A propos de Greg Mattera
Qu’est-ce-qu’être un portraitiste aujourd’hui ? A la question qu’est-ce-qu’être un portraitiste, il est aisé de répondre. Ajouter le complément « aujourd’hui », rend la tache plus complexe. Parce qu’autrefois le portrait en peinture était la seule représentation possible comme inscription de l’homme dans une image qui traverserait les époques. Le portrait était caractéristique d’une personne, il se voulait représentatif d’une classe sociale, d’un rang familial, d’une fonction…. Avec l’arrivée de la photographie, le portrait en peinture a évolué, il s’est donné d’autres fonctions ; il n’avait plus nécessité d’être totalement réaliste ; il fallait décliner un autre cadre, le faire évoluer. C’est pourquoi la question qu’est ce qu’un portraitiste aujourd’hui est complexe. D’abord parce qu’elle requiert une définition bien plus large que celle de la représentation humaine ; ensuite parce qu’elle explore des champs multiples et des domaines très vastes.
On pourrait dire de Greg Mattera qu’il est un portraitiste contemporain. L’exploration du visage telle qu’il l’a déclinée depuis le début de ses recherches picturales l’a amené à une multitude de traductions. Car il s’agit bien là d’une traduction.
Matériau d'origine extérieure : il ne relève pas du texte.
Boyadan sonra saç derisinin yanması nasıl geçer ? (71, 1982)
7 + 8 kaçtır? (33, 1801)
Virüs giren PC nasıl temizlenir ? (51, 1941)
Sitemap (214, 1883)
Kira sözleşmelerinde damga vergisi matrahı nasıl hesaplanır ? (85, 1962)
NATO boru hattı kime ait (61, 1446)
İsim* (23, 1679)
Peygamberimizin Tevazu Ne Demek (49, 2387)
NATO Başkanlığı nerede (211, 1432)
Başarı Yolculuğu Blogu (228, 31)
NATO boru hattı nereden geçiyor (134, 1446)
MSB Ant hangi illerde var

Portraits connus ou inconnus, Greg Mattera travaille sur l’autre en cherchant à le révéler. Il s’attarde sur le visage ; il travaille et retravaille son expression. De ces figures d’anges ou de démons ressortent plusieurs facettes. Comme les relations virtuelles développées aujourd’hui sur le net, l’artiste crée une proximité avec ces modèles qu’il ne connaît pas personnellement. Fascination ou attirance, c’est toujours pour ce qu’ils dégagent qu’il va s’y intéresser ; un regard vide serait également vide de sens pour l’artiste. A l’instar d’un photographe qui prendrait plusieurs clichés pour dévoiler toutes les facettes du modèle, Greg Mattera mixe les clichés pour les dévoiler d’un seul trait.
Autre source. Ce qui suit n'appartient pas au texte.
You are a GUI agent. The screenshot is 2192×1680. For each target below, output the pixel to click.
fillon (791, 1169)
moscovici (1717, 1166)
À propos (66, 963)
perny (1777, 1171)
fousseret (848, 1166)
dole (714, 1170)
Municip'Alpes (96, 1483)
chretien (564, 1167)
Son œuvre est ainsi multiple. Il s’agit de collages, de peintures, de photos, de couches qui s’ajoutent, se découpent, se collent et se décollent au fil des avancées de l’artiste. Donner une seconde peau, c’est donner à voir autrement. Les modèles au final ne sont presque plus reconnaissables. Au lieu d’élire la femme au rang d’icône, il place l’icône au rang de femme, tout simplement. Car ce sont bien de femmes dont il s’agit. De Madonna à Asia Argento, c’est un grand jeu de cache – cache que l’artiste nous donne à découvrir. A l’image d’un monde où les contacts se tissent sur la toile, l’artiste se crée un réseau, un monde au milieu de son monde. Le modèle est virtuel, il est universel, à la portée de tous ; il devient accessible.
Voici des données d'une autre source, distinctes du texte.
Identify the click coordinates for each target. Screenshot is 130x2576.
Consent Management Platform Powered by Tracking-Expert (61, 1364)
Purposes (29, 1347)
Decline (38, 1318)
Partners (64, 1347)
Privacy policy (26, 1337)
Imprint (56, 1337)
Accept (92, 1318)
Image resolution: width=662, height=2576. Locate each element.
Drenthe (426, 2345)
La juxtaposition de la matière n’est pas là pour donner la forme mais pour mieux la dissimuler, les couches donnent les détails, les éléments nécessaires à la compréhension du personnage qui se trouve en arrière plan. Elles s’accumulent comme les rides du visage ; elles marquent un temps, celui d’une histoire que tisse l’artiste avec ses modèles, celui de l’amour des femmes, celui de l’infidélité face à la représentation … Il y a un double en chacune d’elle, un côté ange et un côté démon. Un monde entre les rêves éveillés de l’artiste et les cauchemars qui l’empêchent de fermer l’œil.
Il y avait un renvoi au pop art dans les anciennes toiles en aplats deux couleurs de l’artiste. Aujourd’hui cette facette du pop art se retrouve dans le concept même des collages, un mélange entre le virtuel et le réel, fabuleux ingrédients qui constituent aujourd’hui les deux facettes de notre société contemporaine.